Brigadir Rudi Soik (tengah) saat memasuki Kejaksaan Tinggi NTT, 24 November 2014. Sebelumnya ia ditahan di Markas Kepolisian Daerah NTT. TEMPO/Jhon Seo
Kelompok yang menamakan diri Aliansi Warga NKRI Tuntut Reformasi Polri menyoroti peristiwa pemecatan Inspektur Polisi Dua Rudi Soik yang dilakukan oleh Polda Nusa Tenggara Timur (NTT). Sebelum diberhentikan dengan tidak hormat, Ipda Rudi Soik sempat mengklaim dirinya diberikan sanksi karena mengungkap kasus penyelundupan bahan bakar minyak (BBM) ilegal di Kota Kupang, NTT.
Ketua Yayasan Konsultasi dan Bantuan Hukum (YKBH) Justitia NTT, Veronika Ata, menyebut kasus pemecatan Ipda Rudi bertentangan dengan perintah Kapolri Listyo Sigit Prabowo soal pemberian sanksi tegas kepada pihak mana pun yang menyalahgunakan BBM bersubsidi. Perintah Kapolri tersebut juga termasuk jika ada anggota kepolisian yang terlibat dalam memperdagangkan BBM bersubsidi.
Menurut aliansi ini, pemecatan Ipda Rudi Soik merupakan bentuk pembangkangan yang dilakukan di tubuh Polda NTT. “Mengapa seorang Kasat Serse yang mengemban tugas kelembagaan dalam membuka kebocoran subsidi BBM untuk nelayan malah dipecat?” tutur Veronika dalam keterangan tertulis pada Senin, 14 Oktober 2024.

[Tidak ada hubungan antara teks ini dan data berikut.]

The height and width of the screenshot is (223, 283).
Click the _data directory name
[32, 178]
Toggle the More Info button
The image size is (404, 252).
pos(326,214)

Ia juga mempertanyakan ihwal pemasangan garis polisi atau police line yang dipersoalkan oleh Polda NTT. Padahal, pemasangan itu sudah mendapat persetujuan Kapolres Kota Kupang, Kombes Aldinan RJH Manurung. “Pemecatan Ipda Rudi Soik adalah korban dari kuatnya jaringan mafia BBM yang diduga dibekingi aparat keamanan yang tidak ingin pendapatan haram mereka terusik,” kata Veronika.